On this rationale, the judgment of the Appellate Division should be affirmed.
. Wise is not a party to this appeal.
. This procedural disposition flows, from the fact that, while the Constitution may require that appellate review of double jeopardy challenges must precede trial in order to afford an accused the “full protection” of the defense (Abney v United States, 431 US 651, 662), the Criminal Procedure Law does not provide for such review (see CPL 450.10). An aggrieved defendant may, however, as here, seek review in the Appellate Division by way of an article 78 proceeding (see, e.g., Hall v Potoker, 49 NY2d 501, 505, n 1; *413Matter of Abraham v Justices of N. Y. Supreme Ct. of Bronx County, 37 NY2d 560, 564) irrespective of the fact that he has made a motion to dismiss in the trial court (cf. Matter of Bondi v Jones, 40 NY2d 8). Thus, realistically viewed, the article 78 proceeding provides a mechanism for immediate appellate review of an otherwise nonappealable order (cf. People ex rel Rosenthal v Wolfson, 48 NY2d 230, 232).
. The dissenting Justice at the Appellate Division voted to deny the application for the reasons stated by Criminal Term.
. In light of our disposition, we have no occasion to measure petitioner’s contentions against the guarantee of the New York Constitution (NY Const, art I, § 6; see Denzer, Practice Commentary, McKinney’s Cons Laws of NY, Book 11A, CPL art 40, p 102).

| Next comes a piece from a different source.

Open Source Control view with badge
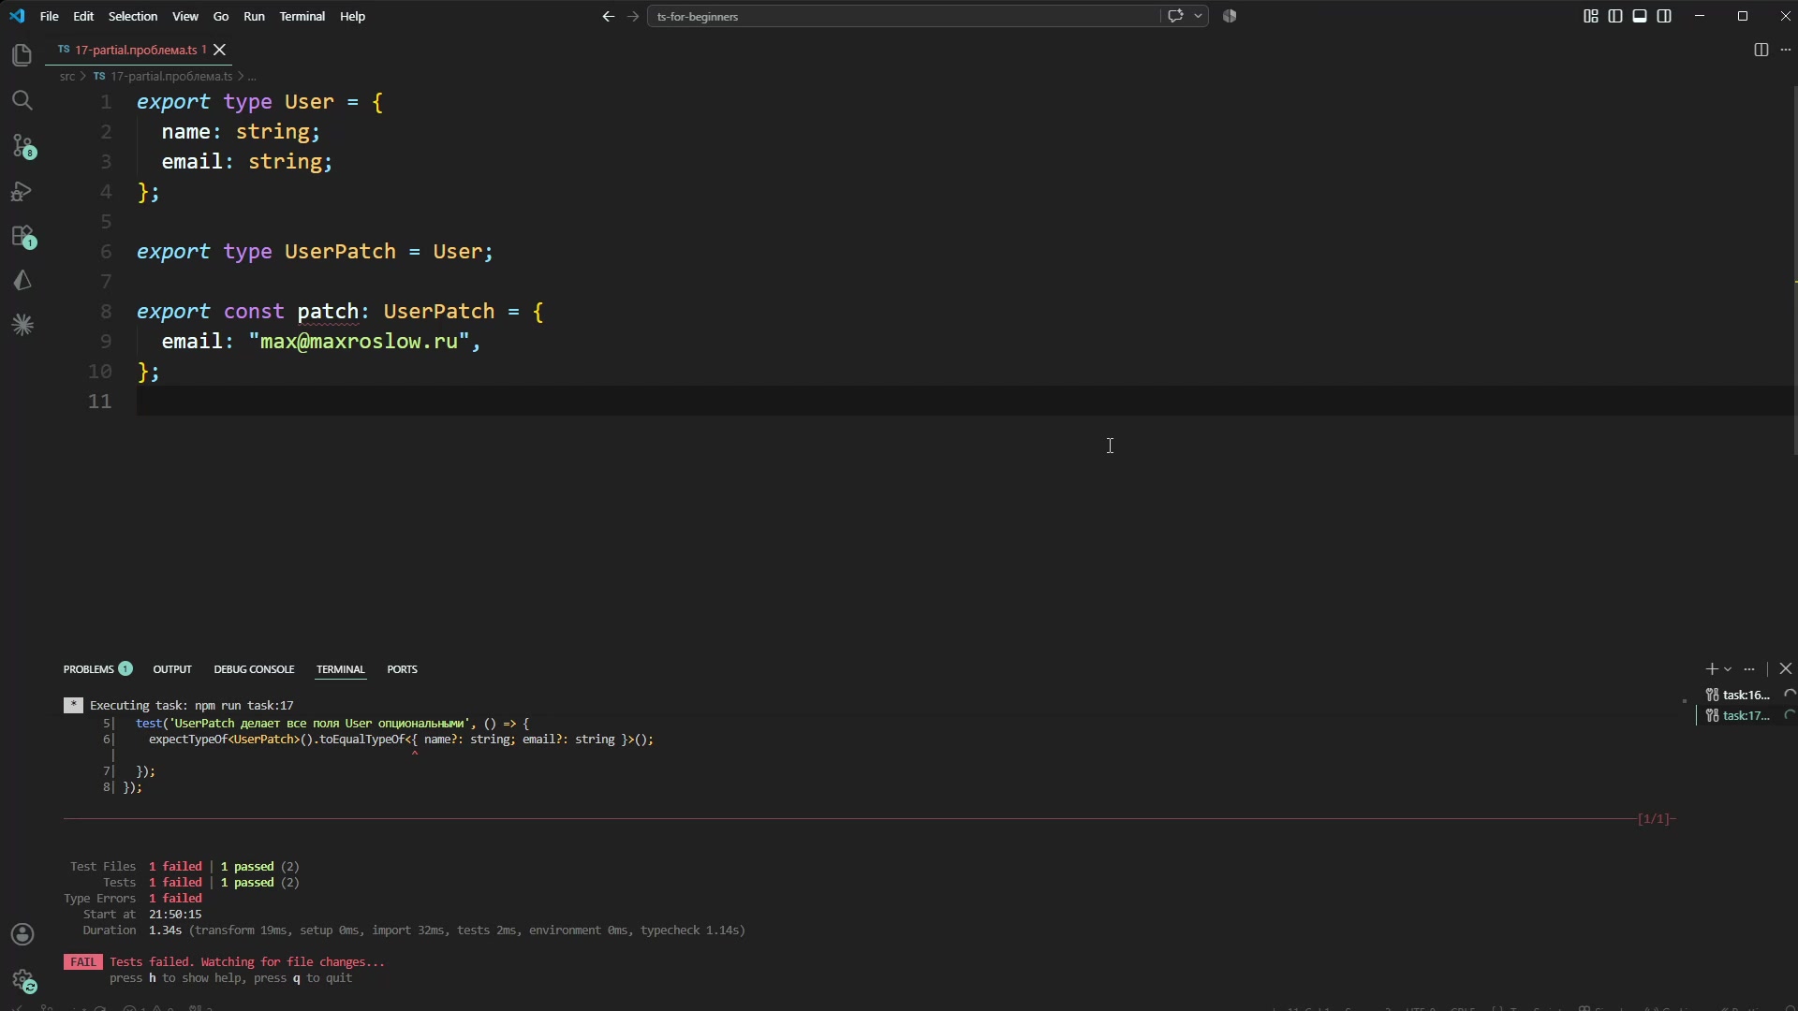1798x1011 pixels. [x=22, y=146]
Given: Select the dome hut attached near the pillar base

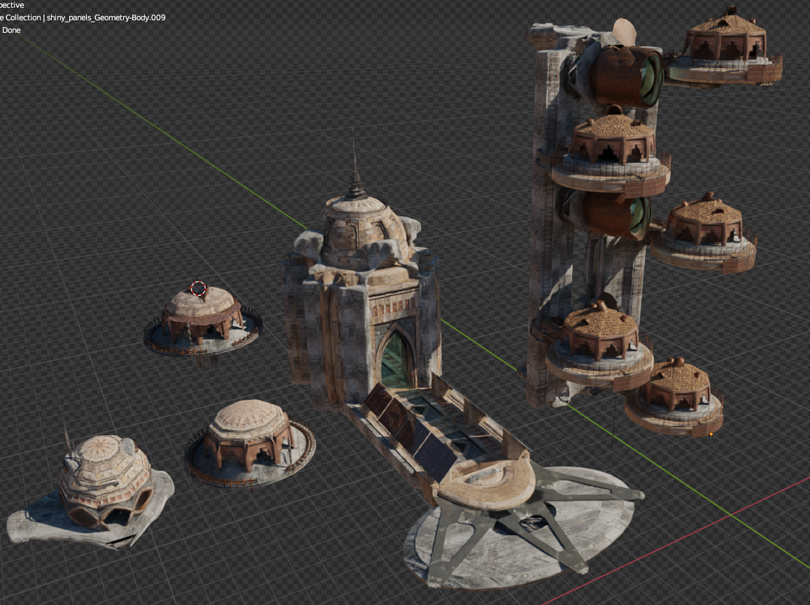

. Although not without criticism (see Ashe v Swenson, 397 US 436, 453-455 [Brennan, J., concurring]; Sigler, Double Jeopardy, pp 222-228), the Fifth Amendment to the Federal Constitution has been construed to merely preclude retrial of the same “offense”; a second trial for an act arising from a particular episode is permissible if the second prosecution requires proof of an element not required in the first prosecution (Brown v Ohio, 432 US 161; United States v Brooklier, 637 F2d 620).
. While we are not bound by the parties’ formulation of the issues (see Rentaways, Inc. v O’Neill Milk & Cream, Co., 308 NY 342, 349; cf. People v Berrios, 28 NY2d 361, 367-368), we agree that this exception is the only one relevant to this appeal.
. As the Appellate Division observed below, Kessler, a memorandum decision, must be confined to its facts.
. Both accusatory instruments had been transferred to one court. There was no motion to consolidate. Trial on the town violation took place first (see 51 AD2d 52, 53).